Task to complete:
In the passage on Digital Dominance, which five sectors form the backbone of national stability?

Given passage:

====

Further, achieving Digital Dominance requires the Department of War to pursue Analytic Superiority — the ability to sense, understand, predict and act faster than adversaries, while denying them the ability to do the same. The United States must fuse real-time data, AI-enabled analysis and machine-speed decision-making, while simultaneously disrupting and confusing adversary sensing, data pipelines and AI models/decision systems.
In modern conflict, the side that understands what’s happening first — and acts faster — drives the outcomes. Artificial intelligence makes that possible. It allows networks to spot problems early, connect the dots and respond in seconds rather than minutes or hours. AI isn’t a luxury in cyber operations; it’s the engine that makes conflict-winning speed possible. If we do not fully embrace the operationalization of AI, we will be reduced to playing catch-up with our adversaries.
These realities should also force prioritization. When everything is labeled critical, nothing truly is. The United States currently designates sixteen sectors as “critical infrastructure,” but there are five that really form the backbone of national stability: power, water, telecommunications, finance, and healthcare/emergency services. These sectors are so interdependent that failure in one can cascade rapidly into others. For them, the federal government must receive anonymized, real-time cyber data — not after incidents occur, but continuously. Reactive defense cedes initiative. True resilience requires anticipatory awareness and preemptive action.
However, defensive actions alone are not enough. Locks matter — but so does stopping burglars before they strike. The United States must shift to persistent cyber campaigning: continuous operations that disrupt adversary planning, degrade military capabilities, drain resources, put opponents on the defensive and pre-position our forces in case of conflict. But the government cannot successfully scale this mission on its own. The depth of cyber talent and technical innovation needed to compete with adversaries like China largely resides in the private sector.

====

Records shown:
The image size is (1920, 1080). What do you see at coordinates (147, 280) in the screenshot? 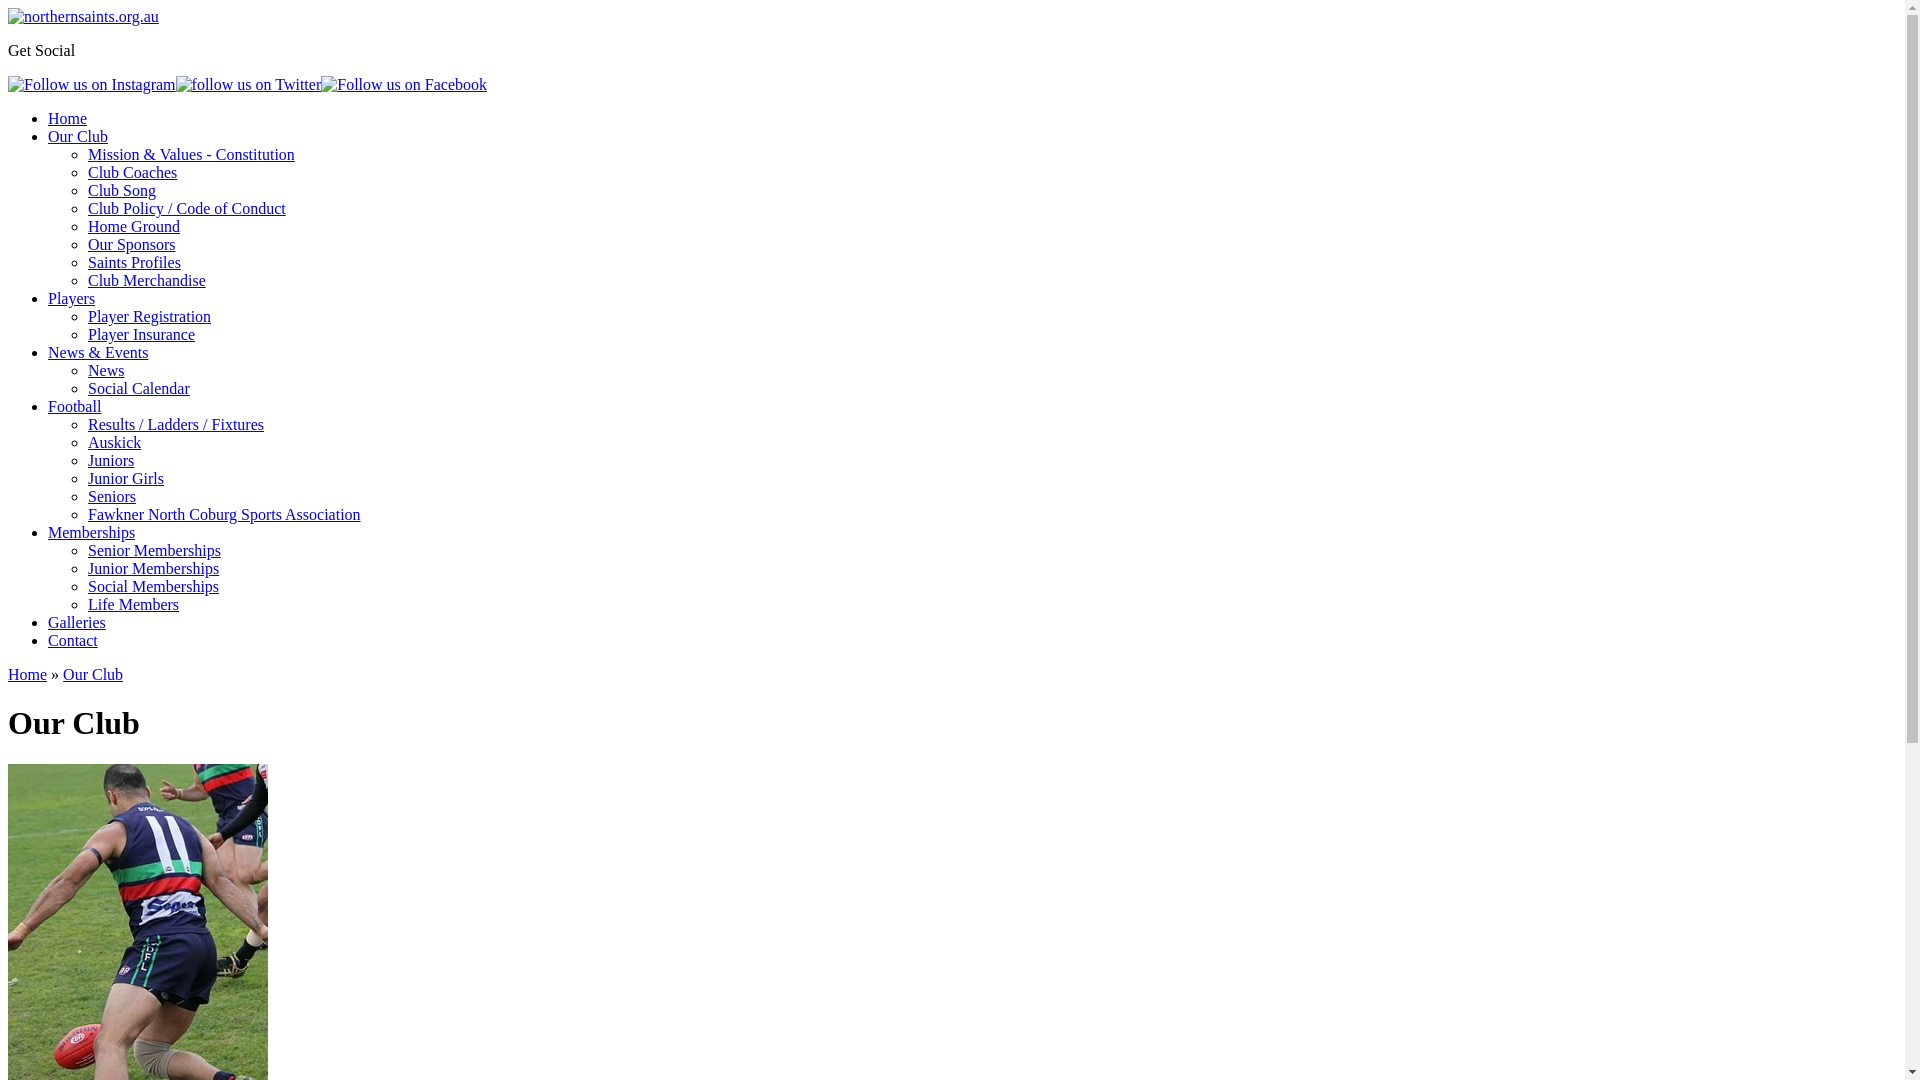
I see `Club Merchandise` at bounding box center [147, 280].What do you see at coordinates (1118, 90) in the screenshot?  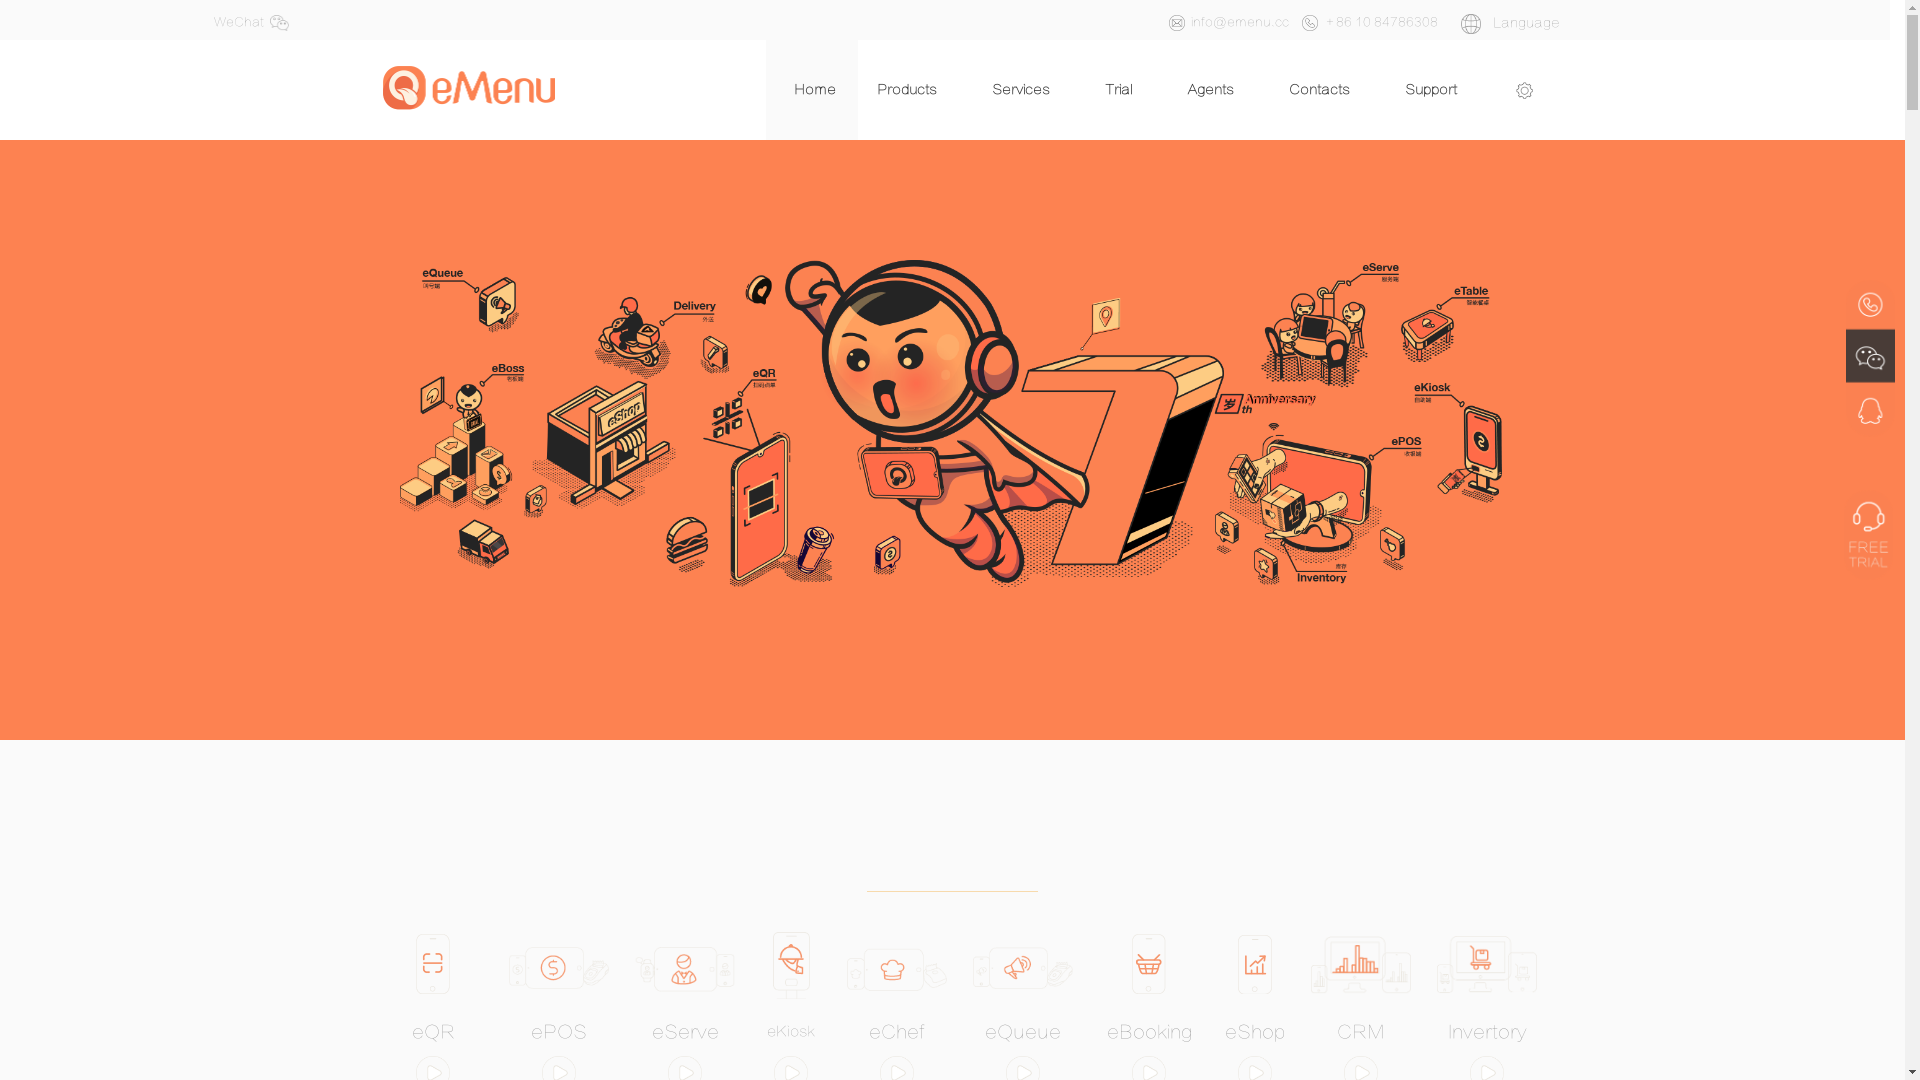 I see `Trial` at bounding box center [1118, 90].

====

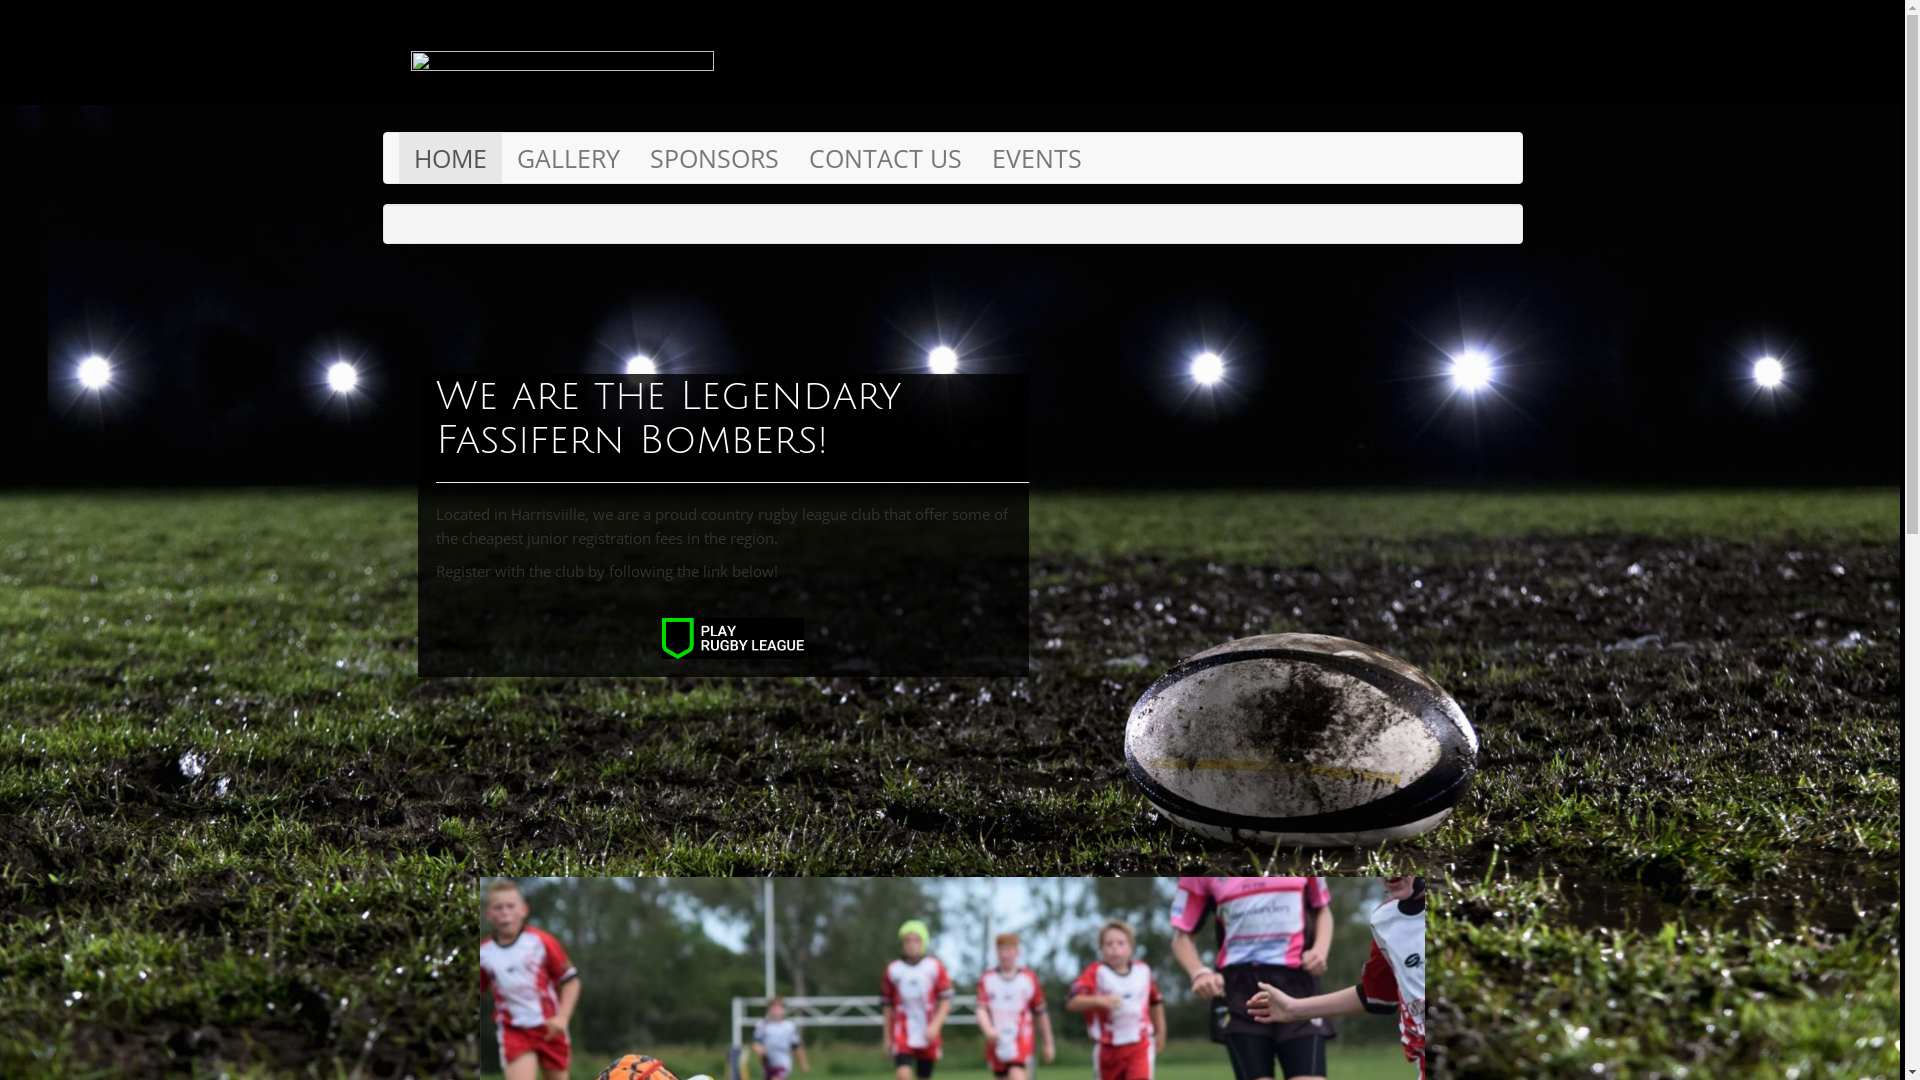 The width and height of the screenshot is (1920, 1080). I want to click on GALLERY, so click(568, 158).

====

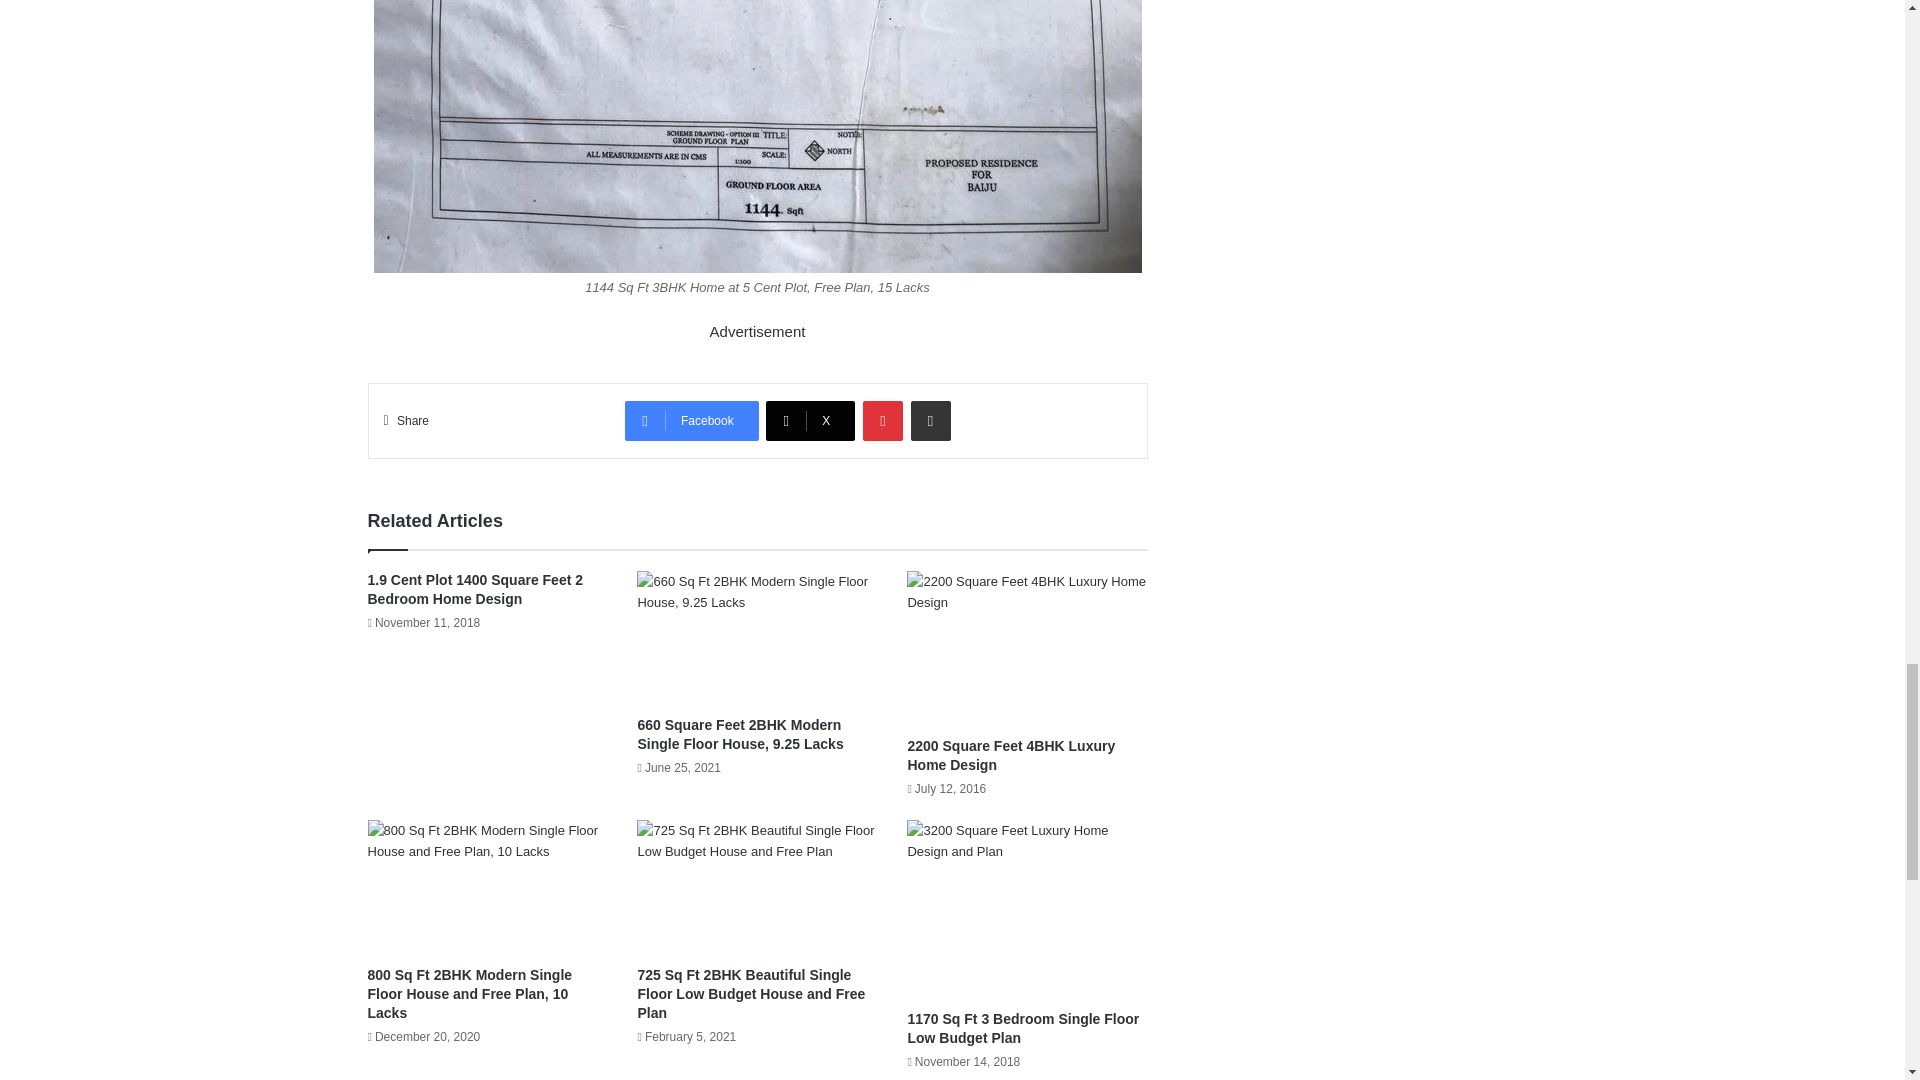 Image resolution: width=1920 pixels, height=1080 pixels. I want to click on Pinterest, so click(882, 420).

====

Result below:
Power, water, telecommunications, finance, and healthcare/emergency services.